| REQUIRED WORK |
Can you rewrite everything from the first line down to the line containing "[Email email address] (161, 2248)", that line included, as a numbered list with any blank lines dropped?

| RECORDED INFORMATION |
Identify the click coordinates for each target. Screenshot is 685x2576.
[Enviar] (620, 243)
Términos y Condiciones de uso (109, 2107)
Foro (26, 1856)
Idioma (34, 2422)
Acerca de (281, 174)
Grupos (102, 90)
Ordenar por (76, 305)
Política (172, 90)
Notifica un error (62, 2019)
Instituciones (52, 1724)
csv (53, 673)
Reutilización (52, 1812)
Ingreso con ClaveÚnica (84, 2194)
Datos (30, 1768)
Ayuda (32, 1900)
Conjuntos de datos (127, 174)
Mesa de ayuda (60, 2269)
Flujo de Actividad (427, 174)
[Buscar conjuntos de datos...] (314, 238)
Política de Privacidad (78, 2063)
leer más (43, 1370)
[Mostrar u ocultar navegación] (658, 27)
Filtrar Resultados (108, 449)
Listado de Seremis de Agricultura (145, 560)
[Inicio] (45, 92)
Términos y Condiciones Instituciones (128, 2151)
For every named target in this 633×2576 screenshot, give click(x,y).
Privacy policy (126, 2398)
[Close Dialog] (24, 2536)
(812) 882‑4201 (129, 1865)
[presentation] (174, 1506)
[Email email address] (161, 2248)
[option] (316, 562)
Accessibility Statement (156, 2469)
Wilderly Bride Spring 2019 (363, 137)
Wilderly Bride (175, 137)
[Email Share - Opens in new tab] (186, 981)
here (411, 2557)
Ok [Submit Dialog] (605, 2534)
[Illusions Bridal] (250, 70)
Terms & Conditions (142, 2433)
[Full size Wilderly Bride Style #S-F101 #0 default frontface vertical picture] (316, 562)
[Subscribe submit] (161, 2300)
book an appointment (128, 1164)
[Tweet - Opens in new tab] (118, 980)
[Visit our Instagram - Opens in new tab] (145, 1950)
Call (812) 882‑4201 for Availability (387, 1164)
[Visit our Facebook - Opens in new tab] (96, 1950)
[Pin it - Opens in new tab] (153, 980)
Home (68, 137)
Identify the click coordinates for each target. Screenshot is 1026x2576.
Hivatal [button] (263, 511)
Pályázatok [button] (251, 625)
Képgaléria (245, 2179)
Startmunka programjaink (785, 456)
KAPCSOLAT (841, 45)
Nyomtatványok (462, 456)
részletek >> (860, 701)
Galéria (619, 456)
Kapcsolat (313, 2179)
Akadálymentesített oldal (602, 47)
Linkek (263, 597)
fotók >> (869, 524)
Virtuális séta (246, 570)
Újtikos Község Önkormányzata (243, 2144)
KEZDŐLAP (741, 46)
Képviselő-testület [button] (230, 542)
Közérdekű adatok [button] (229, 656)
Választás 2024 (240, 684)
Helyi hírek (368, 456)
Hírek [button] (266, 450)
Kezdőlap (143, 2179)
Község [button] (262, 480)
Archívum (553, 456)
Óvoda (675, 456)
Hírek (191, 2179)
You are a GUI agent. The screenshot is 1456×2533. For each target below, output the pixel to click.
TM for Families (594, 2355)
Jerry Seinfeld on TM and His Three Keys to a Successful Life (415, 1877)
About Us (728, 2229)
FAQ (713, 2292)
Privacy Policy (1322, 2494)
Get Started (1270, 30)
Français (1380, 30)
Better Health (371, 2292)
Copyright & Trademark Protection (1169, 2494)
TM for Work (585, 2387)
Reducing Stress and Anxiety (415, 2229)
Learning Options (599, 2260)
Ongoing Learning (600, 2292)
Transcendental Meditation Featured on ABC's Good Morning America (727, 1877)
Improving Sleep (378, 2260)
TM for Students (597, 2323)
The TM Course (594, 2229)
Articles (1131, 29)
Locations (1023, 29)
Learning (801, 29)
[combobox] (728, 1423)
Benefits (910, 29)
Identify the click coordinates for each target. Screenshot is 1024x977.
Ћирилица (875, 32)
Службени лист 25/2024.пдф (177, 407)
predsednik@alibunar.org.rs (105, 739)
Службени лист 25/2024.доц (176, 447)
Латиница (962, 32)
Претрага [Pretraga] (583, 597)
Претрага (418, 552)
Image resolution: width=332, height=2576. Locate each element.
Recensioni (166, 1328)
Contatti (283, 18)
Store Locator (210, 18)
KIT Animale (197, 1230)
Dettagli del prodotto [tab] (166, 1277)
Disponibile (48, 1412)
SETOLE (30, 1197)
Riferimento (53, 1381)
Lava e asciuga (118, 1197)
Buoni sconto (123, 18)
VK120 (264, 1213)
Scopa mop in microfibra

| THE RESULT |
1. Identify the click coordinates for each target. Screenshot is 685x2576.
2. [Enviar] (620, 243)
3. Términos y Condiciones de uso (109, 2107)
4. Foro (26, 1856)
5. Idioma (34, 2422)
6. Acerca de (281, 174)
7. Grupos (102, 90)
8. Ordenar por (76, 305)
9. Política (172, 90)
10. Notifica un error (62, 2019)
11. Instituciones (52, 1724)
12. csv (53, 673)
13. Reutilización (52, 1812)
14. Ingreso con ClaveÚnica (84, 2194)
15. Datos (30, 1768)
16. Ayuda (32, 1900)
17. Conjuntos de datos (127, 174)
18. Mesa de ayuda (60, 2269)
19. Flujo de Actividad (427, 174)
20. [Buscar conjuntos de datos...] (314, 238)
21. Política de Privacidad (78, 2063)
22. leer más (43, 1370)
23. [Mostrar u ocultar navegación] (658, 27)
24. Filtrar Resultados (108, 449)
25. Listado de Seremis de Agricultura (145, 560)
26. [Inicio] (45, 92)
27. Términos y Condiciones Instituciones (128, 2151)
28. For every named target in this 633×2576 screenshot, give click(x,y).
29. Privacy policy (126, 2398)
30. [Close Dialog] (24, 2536)
31. (812) 882‑4201 (129, 1865)
32. [presentation] (174, 1506)
33. [Email email address] (161, 2248)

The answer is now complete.